Exercise details
Word for word, please restate each record and pass over the pictures.

Given data
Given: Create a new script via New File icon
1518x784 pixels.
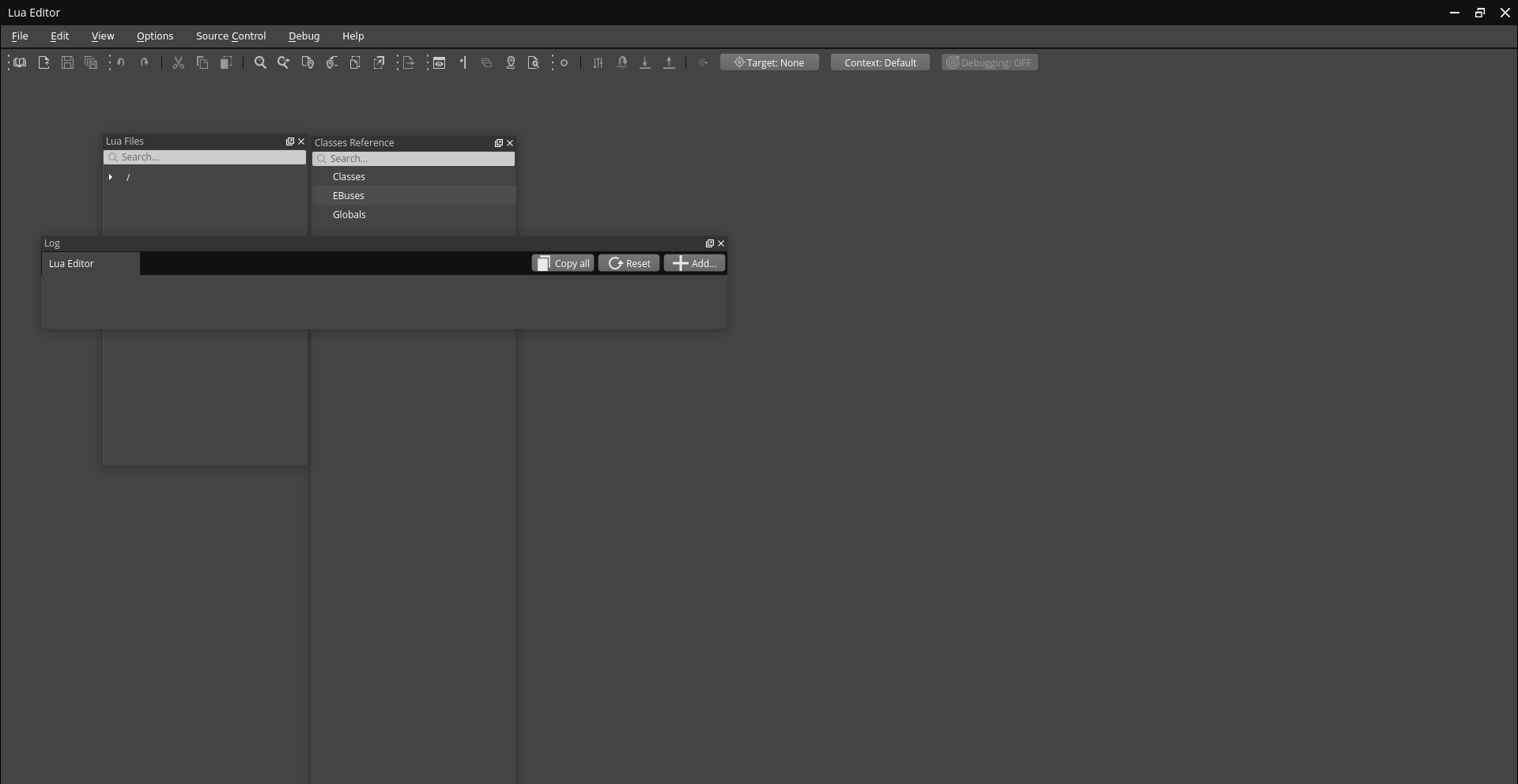Looking at the screenshot, I should coord(43,62).
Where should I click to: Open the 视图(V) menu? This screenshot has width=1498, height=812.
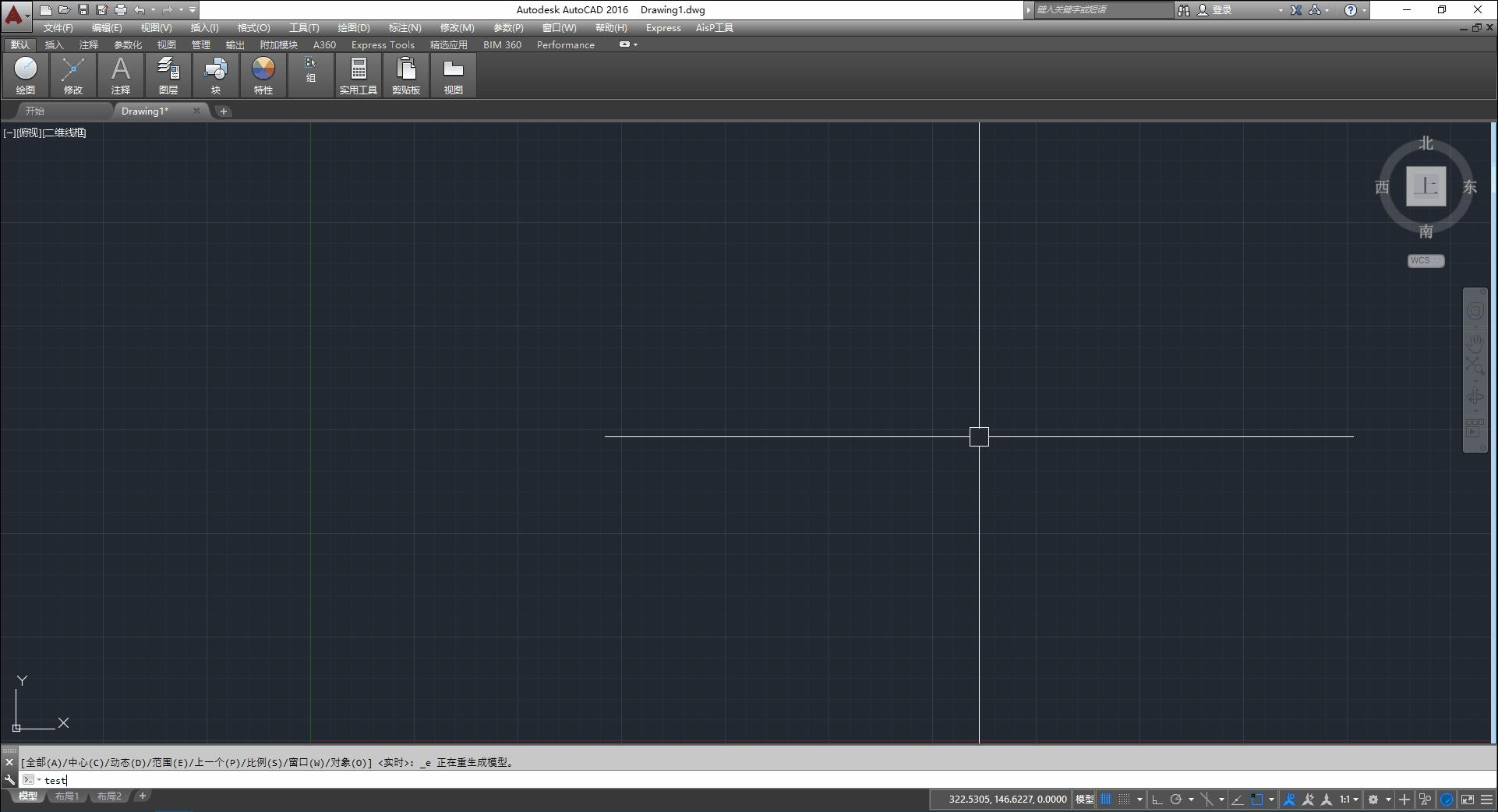(154, 27)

Answer to this problem
Given: Create a new script via New File icon
1518x784 pixels.
Looking at the screenshot, I should coord(43,62).
Where should I click to: Open the 视图(V) menu? This screenshot has width=1498, height=812.
(154, 27)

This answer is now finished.